Christian:
There's a finite limit of things that I can handle. But one thing that I can't let go of...
Christian stood up, and let out a huge smirk, then all of a sudden, the lights in the arena lit up as bright as possible and golden fireworks popped from each turnbuckle.
Christian:
... Is the Peep Show!
The fans actually cheered for this segment, unexpectedly as the ring is revealed to have a dark brown rug over it, and a monitor descended from the ceiling, bearing the "Peep Show" logo. The cheers aren't really expect because Christian is a so-called "bad guy", but the crowd was entertained nonetheless.
Christian:
Now, now, kids, let daddy speak. Uhh... In no way was this meant to entertain you! Actually, it wasn't even meant to be visually attractive, but when thinking of that, I forgot that the Christian factor was in play, which means I make anything visually attractive, because I erradiate awesomeness! Then again, you guys also make anything look good... but that's by comparison! You look so bad, that anything in your vacinity looks like freakin' Maryse!
And the boos kick in for Captain Charisma, as the monitor begins showing clips of Dolph Ziggler.
Christian:
Anyway, talking of guys that look bad, later tonight, I'll be up against Dolph Ziggler. He brags a lot about perfection, but by that annoyingly bright white blonde hair, and that overly oiled orange skin-tone, he doesn't completely grasp the meaning of "Perfection." Let me tell you what perfection is, Dolphy boy. Perfection is being a multi-time world champion! Perfection is not having to introduce yourself when you go to a restaurant! Perfection is maintaing your status as a wrestler after a two-week reign as World Champion! Perfection is not needing to win a match, because you have already cemented your legacy! Perfection is being the opposite of Dolph Ziggler!
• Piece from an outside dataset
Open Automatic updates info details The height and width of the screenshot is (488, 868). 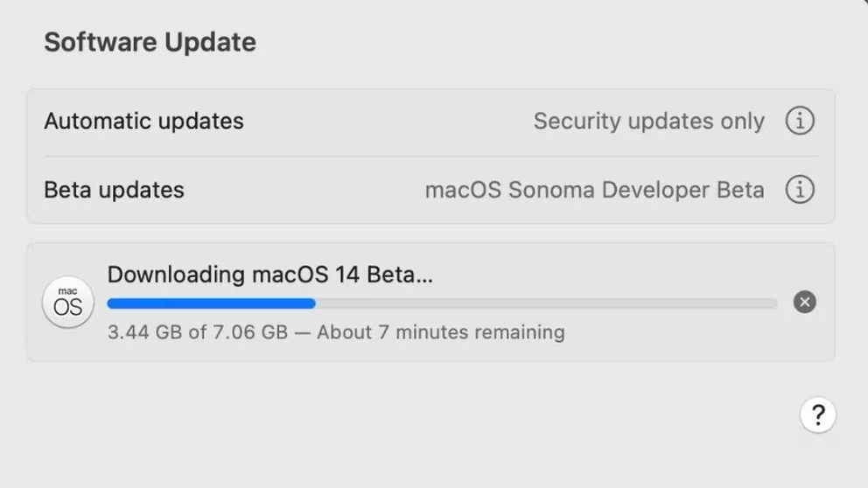point(799,121)
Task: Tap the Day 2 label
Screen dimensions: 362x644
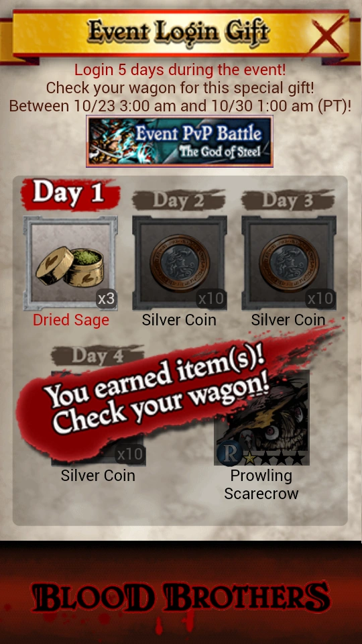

He took a breather and began contemplating Ziggler's video on the monitor.
Christian:
I get you, Dolph! Big words, hard-hitting actions, and the world's just supposed to fall at your feet, right? Yeah, you think you can just waltz in here, and say that I'll be humiliated by you?! Spare me the waste of time, kid, I was a champion when you were still selling out backyards and park benches in Ohio! But, to one extent, you're right, Ziggles... People have been telling me that I am a hogger for a long time, but the secret is... I don't care about that! SSHHHH!
Christian makes a shooshing sound.
Christian:
I'm glad that I was your idol, Ziggler, but your faith loss is none of my concern. I don't care about if I molded your personality, hell, I don't even care that you watched wrestling growing up. So did I! Back in Orangeburg, I always caught the local company or even if the big guys rolled into town, I'd go watch the titans of wrestling! I grew up watching Ted DiBiase, Hulk Hogan, Curt Hennig! I've beaten Hulk, and have been in the ring with Hennig and DiBiase's sons! So if you're an old fan of mine, don't expect sympathy, because you don't even deserve it! You say you wrestle perfectly, and look perfect! The only perfection in you is your perfect ability to make an ass out of yourself! You say I use empty words, yet the track record shows me beating you. Whose words are empty now?
Silence in the arena.
Christian:
As far as what being cocky got me... Well, it got me the World Championship! To you, it's gotten you nowhere but a date with another loss. Tonight, you will learn the consequences brought on by writing checks your talent can't handle. You will learn that the fan never surpasses the idol! You will learn that you are not perfection, Ziggler. You'll finally understand that you're nothing but a loud guy with no ability to back up his own words. I guess that what I'm really trying to say is that you will be humbled and humiliated by Charisma, Ziggler!
Christian dropped the mic and got out of the ring and walked backstage, setting up for the stagehands to clear the ring of the rug, because Warfare must continue its broadcast.